The double Gaussian structure is a common fixed-focus lens structure, generally composed of 6 pieces, the front and the back one for the meniscus lens. Additionally, the stop is in the middle of the lens, and the entire structure is close to symmetry. This means that it is easy to correct aberrations related to the field of view such as coma, distortion, magnification and chromatic difference of magnification. While the double Gaussian structure has been known for nearly 200 years, it and its variants are still widely used today.
Lens Design
The drawing below by the customer shows the design of a double Gaussian variant structure. The design performs well, but the details need refinement. From an optical lens processing perspective, the first and fifth pieces of glass are positive lenses with thin edges, making them prone to breakage during processing. The diameter of the first lens is 78mm, and the edge thickness should ideally exceed 2.5mm. The diameter of the fifth lens is 48mm, and the edge thickness should preferably be greater than 2.2mm.
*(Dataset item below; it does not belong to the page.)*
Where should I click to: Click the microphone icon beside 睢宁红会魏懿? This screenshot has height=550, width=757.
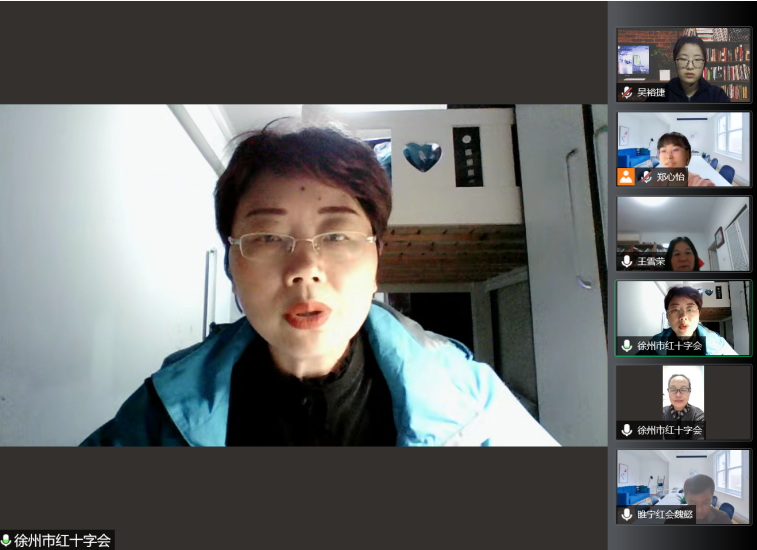click(627, 515)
However, in the current design, the edge thickness of these two lenses does not meet reasonable values, posing a production risk. During the mechanical design process, the outer diameter of the lens needs to be expanded. This makes processing these two lenses impossible.
Material Selection
In terms of materials, although the design uses conventional glass materials, the last piece is H-FK61. H-FK61 has a high Abbe number and is commonly used to correct chromatic aberration. However, this material is soft and difficult to process, resulting in a low pass rate. Additionally, this piece of glass is exposed to the environment, and even with the protection of an AR film layer, there is still a risk of scratches on the lens surface if it needs to be wiped. Therefore, Avantier may consider replacing H-FK61 in this case, as this piece of glass does not serve a chromatic correction function. Replace H-FK61 with H-QK3L, which has a similar refractive index, and control the minimum side thickness of the lens to optimize the design as follows, and the whole design will be more reasonable.
Optimization of the optical system of the microscopic objective
Tolerance analysis is typically executed after the initial completion of optical system design. Due to the deviation of optical components and assembly from the ideal state, the performance of the actual production is often different from the design performance. Thus, a good design should reduce the impact of tolerances to an acceptable level. In contrast, tolerance-sensitive design is meaningless for production and processing.
The following is a 5X long working distance micro objective lens, a total of 7 lenses, designed to achieve the diffraction limit.
The problem with this design is that the distribution of aberrations is not uniform, and lenses bearing large aberrations are often sensitive components to tolerances. Furthermore, tolerance analysis is carried out on MTF@200lp/mm, and the results obtained are as follows. Subsequently, the simulated results show that the actual assembled products will have a large performance attenuation.
Compared to the previous design, the tolerance sensitivity of the new design is significantly reduced. Also, the performance attenuation is relatively small. According to the simulation results, the lens with good performance can be obtained by adjusting it in the later stage.
Conclusion
In conclusion, the optimization of optical system design for both fixed-focus lenses and microscopic objectives highlights the critical importance of meticulous material selection, structural adjustments, and tolerance analysis. By addressing specific issues such as inadequate edge thickness in the lens design and replacing materials prone to processing difficulties, Avantier has significantly improved the overall robustness. Additionally, these changes have enhanced the manufacturability of the lens system. Furthermore, refining the design of the microscopic objective by adding an additional lens and optimizing the distribution of aberrations has resulted in a more stable performance. This improved design brings the performance closer to the diffraction limit. These enhancements not only reduce production risks but also ensure higher quality and consistency in the final optical products.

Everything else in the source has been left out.